— Ботелло, бросай кости, — скомандовал Кортес. — Tira los dados.
— Я не хочу бросать кости для принятия столь серьезного решения, капитан.
— Бросай. Выпадет единица, значит, повешение, двойка — сожжение на костре, тройка — четвертование, четверка — расчленение.
— Разве не будет достаточно изгнания или тюремного заключения, Кортес? — возразил Альварадо, приглаживая рыжие волосы.
— Изгнания? Чтобы он собрал войска и напал на нас? Тюремное заключение? Чтобы нам пришлось приставить к нему охранника, да к тому же еще и кормить за наш счет?

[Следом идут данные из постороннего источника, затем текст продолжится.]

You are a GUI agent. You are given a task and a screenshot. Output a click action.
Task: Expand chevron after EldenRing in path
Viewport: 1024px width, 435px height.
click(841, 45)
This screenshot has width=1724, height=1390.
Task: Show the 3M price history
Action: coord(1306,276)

Альварадо, мы благодарны тебе за то, что ты нам сообщил, благодарны тебе за твою бдительность и верность, и поэтому не хотелось бы теперь отрицать важность твоего вклада в наше священное предприятие.
— Куинтаваль увидит, что ошибался, и изменит свое поведение, — предположил отец Ольмедо.
Пуэртокарреро нервно посасывал бороду.
— Вор всегда вор. Предатель — это еще хуже. Неверный… мне нужно продолжать перечисление грехов этого человека? — Кортес уселся на землю, а все остальные сгрудились вокруг него.
— Если мы казним его, он станет мучеником, — заметил Ботелло.
— Это покажет, что произойдет со всяким, кто решится бросить вызов власти. Будь сильным, Ботелло.
— Но он ценный солдат и прекрасный мечник. — Иногда Агильяр жалел о том, что его спасли.
— Он солдат Веласкеса, а не наш. Он склоняет солдат к мятежу, вкладывая страх в их сердца. Вряд ли он нам пригодится.
— Может быть, стоит поговорить с ним, — предложил Нуньес, поправляя очки.
Его очки постоянно сползали к кончику носа. В джунглях они запотевали, а на борту корабля стекла пачкали соленые брызги. Но Нуньес все равно их носил. Казалось, без них он даже хуже слышит.
— Поговорить о чем? Я его предупреждал. Который час, Нуньес?
— Десять вечера, сеньор Кортес.
«Пора остановить все это», — подумал Нуньес. Его беспокоило то, что Кортес хочет казнить своего, и Нуньес опасался, что казни не прекратятся до тех пор, пока не умрут и те, кто выдвигал обвинения. Естественно, ему не нравились разговоры, в которых покорность связывалась с христианским долгом, а война — со священными крестовыми походами.
— Ты мог бы отправить Куинтаваля в Испанию, — предложил отец Ольмедо.
— Я бы поехал с ним в качестве стражника, — вызвался Агильяр.
— Чтобы он уехал в Испанию и там строил нам козни, в то время как здесь мы намереваемся принести высшую жертву во имя Бога и страны?
Вообще-то, Кортес не собирался употреблять слово «жертва», но сейчас все были слишком взволнованы и обеспокоены, чтобы особо придираться к словам.